Comecei as minhas leituras para #CrimeNaAreia com um romance. Não tem nada a ver, mas há um crime que passa por acidente, e no fim também não é desvendado. O livro é O Palácio de Papel de Miranda Cowley Heller e dei-lhe 4 ⭐
Fica aqui a resenha:
GoodReads:
https://www.goodreads.com/review/show/7720629691
Blog:
https://ameninainsuportavel.blogspot.com/2025/07/opiniao-o-palacio-de-papel-miranda.html
4/5: — Os colibris são os únicos pássaros que conseguem voar para trás (…) — Se eu pudesse voar para trás, voava (…) E ele, como sempre fazia, disse: — Eu sei. O Palácio de Papel é uma viagem com alguma intensidade, entre o presente sufocante de um dia de Verão em Cape Cod e os múltiplos fragmentos de um passado marcado por silêncios, violência, perdas e amor não resolvido. A história alterna entre estes dois tempos e revela, pouco a pouco, a vida de Elle, a infância complexa, as relações familiares disfuncionais, os traumas enterrados e, sobretudo, o triângulo amoroso que a coloca...
@Ralhita @catarinac vocês são a equipa de alto rendimento do #CrimeNaAreia. Comecei Berta Isla e, para esta série, só li A Grande Arte, O Delfim e Memórias Póstumas de Brás Cubas.

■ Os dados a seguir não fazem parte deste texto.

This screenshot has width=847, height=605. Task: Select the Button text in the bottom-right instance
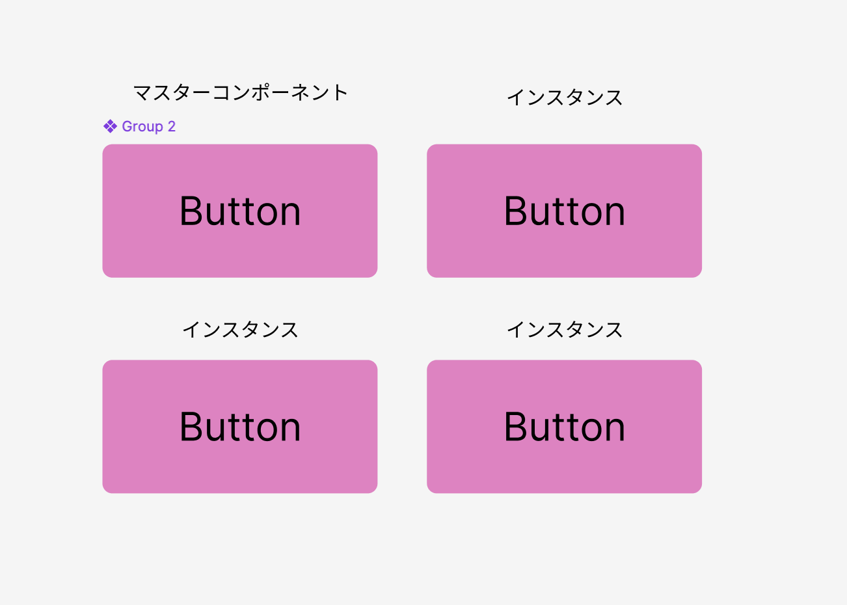565,427
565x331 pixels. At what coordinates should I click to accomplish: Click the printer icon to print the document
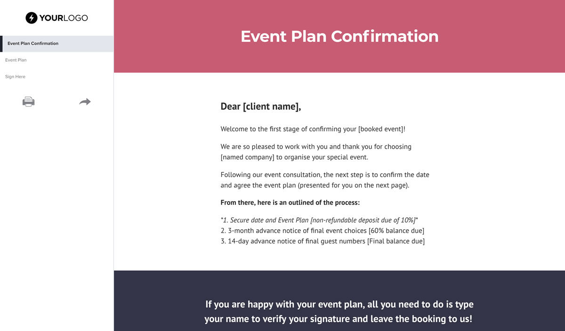click(x=28, y=101)
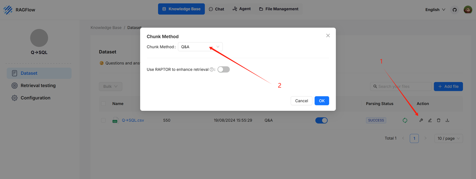Click the user avatar in top right
The height and width of the screenshot is (179, 476).
point(468,10)
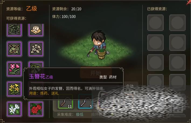Close the panel with the red corner icon
The width and height of the screenshot is (191, 123).
pos(189,2)
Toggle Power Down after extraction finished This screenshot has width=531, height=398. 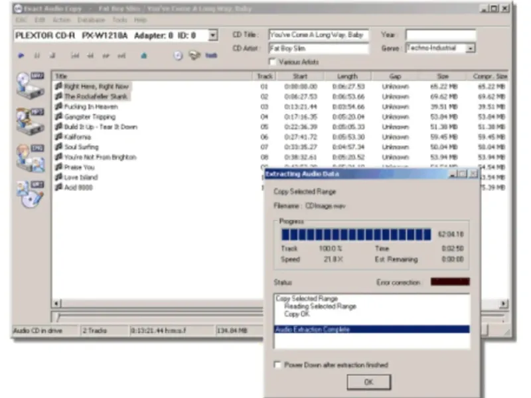[x=277, y=365]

@Ralhita, acho que no fim de Agosto haverá nova votação. O #CrimeNaAreia é um estado de espírito, continua enquanto houver tempo e vontade.

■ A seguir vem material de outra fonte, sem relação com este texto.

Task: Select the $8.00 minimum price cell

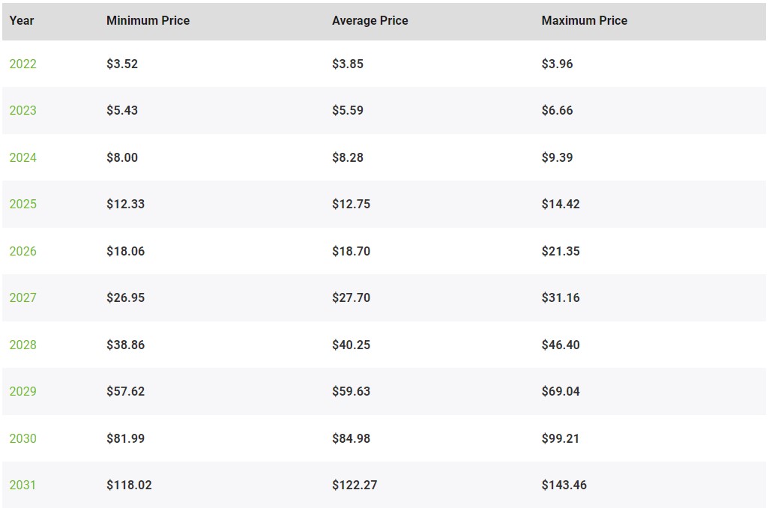Action: click(x=122, y=157)
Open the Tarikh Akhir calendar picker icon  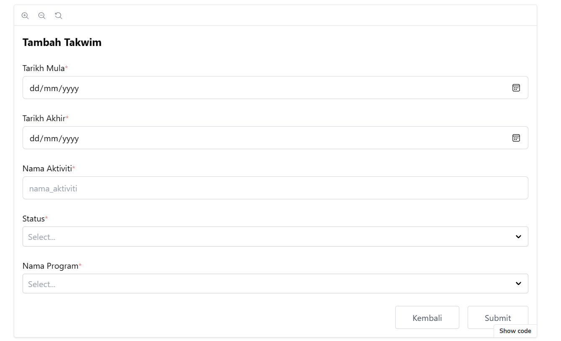516,138
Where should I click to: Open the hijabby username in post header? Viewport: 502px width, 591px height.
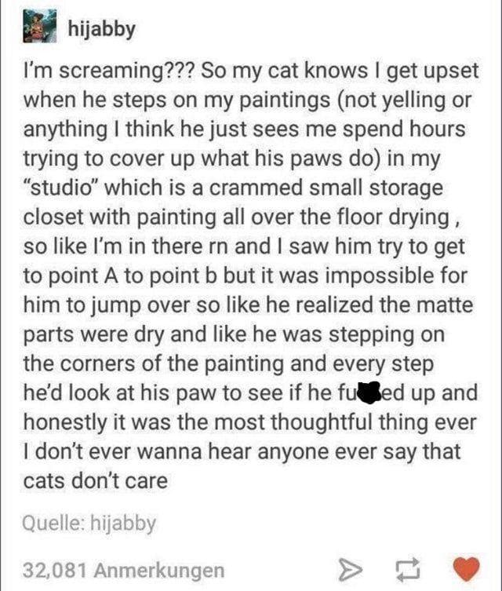[x=102, y=28]
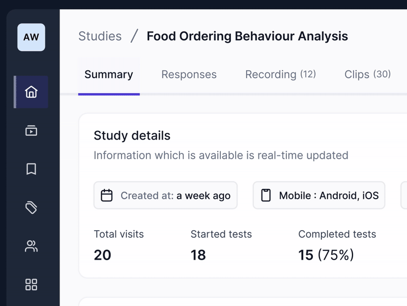Image resolution: width=407 pixels, height=306 pixels.
Task: Open the video library sidebar icon
Action: click(x=31, y=131)
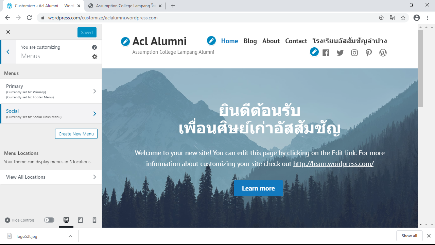Open the Instagram social link icon

click(x=354, y=53)
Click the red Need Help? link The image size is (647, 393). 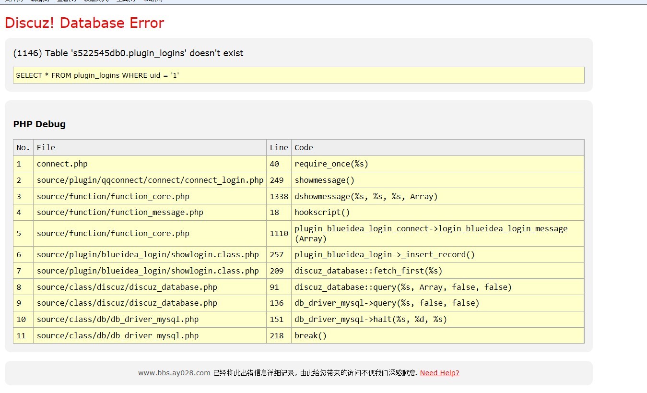[439, 373]
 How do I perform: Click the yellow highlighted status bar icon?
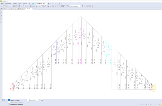[160, 104]
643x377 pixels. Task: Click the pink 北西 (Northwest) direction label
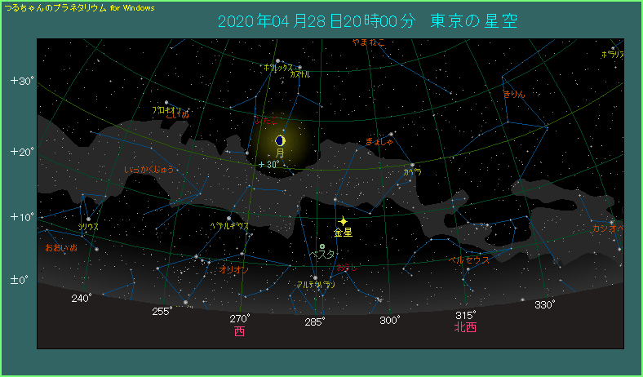point(465,327)
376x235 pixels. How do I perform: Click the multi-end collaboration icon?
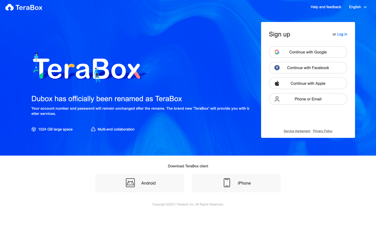(93, 129)
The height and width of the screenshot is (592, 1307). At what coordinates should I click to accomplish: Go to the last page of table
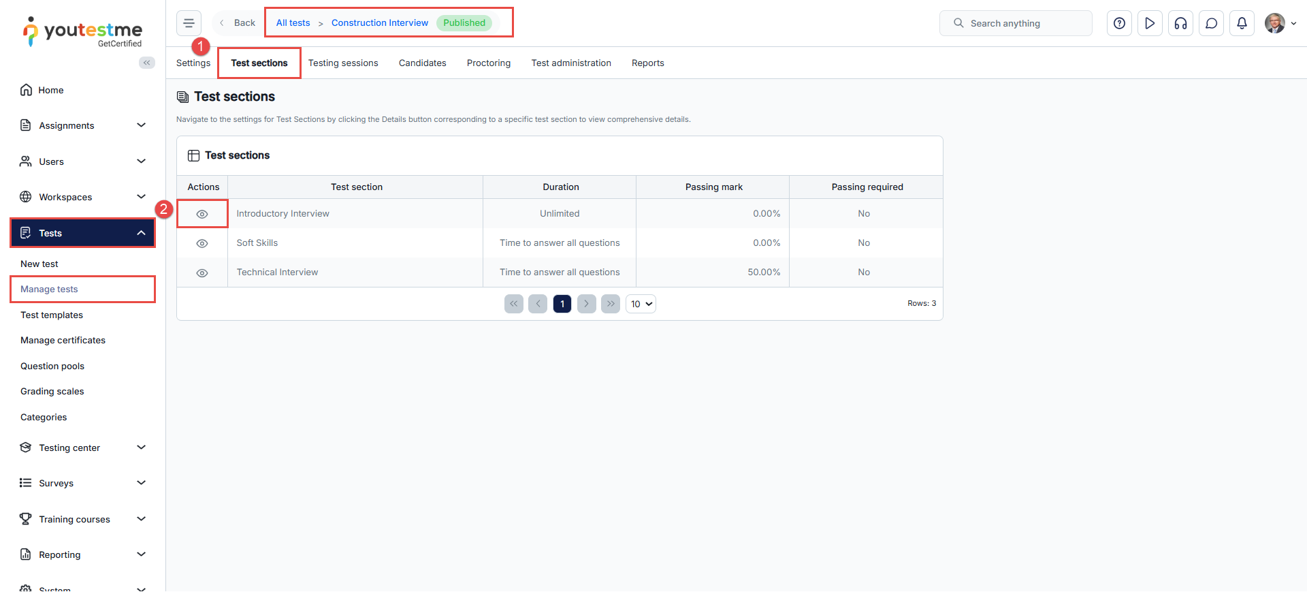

Terminei o primeiro quase-#CrimeNaAreia destas férias. “Quase” porque, havendo cadáver, o prolífico narrador-defunto Brás Cubas, não há propriamente crime, apenas morte por conta de emplasto e desengano. Muita ironia, humor negro, intertextualidade da boa, sátira e crítica social. Foi uma escolha acidental, iniciada em Lisboa, para ajudar a passar o tempo numa noite de canícula e ainda bem. Não há como a humidade dos cemitérios.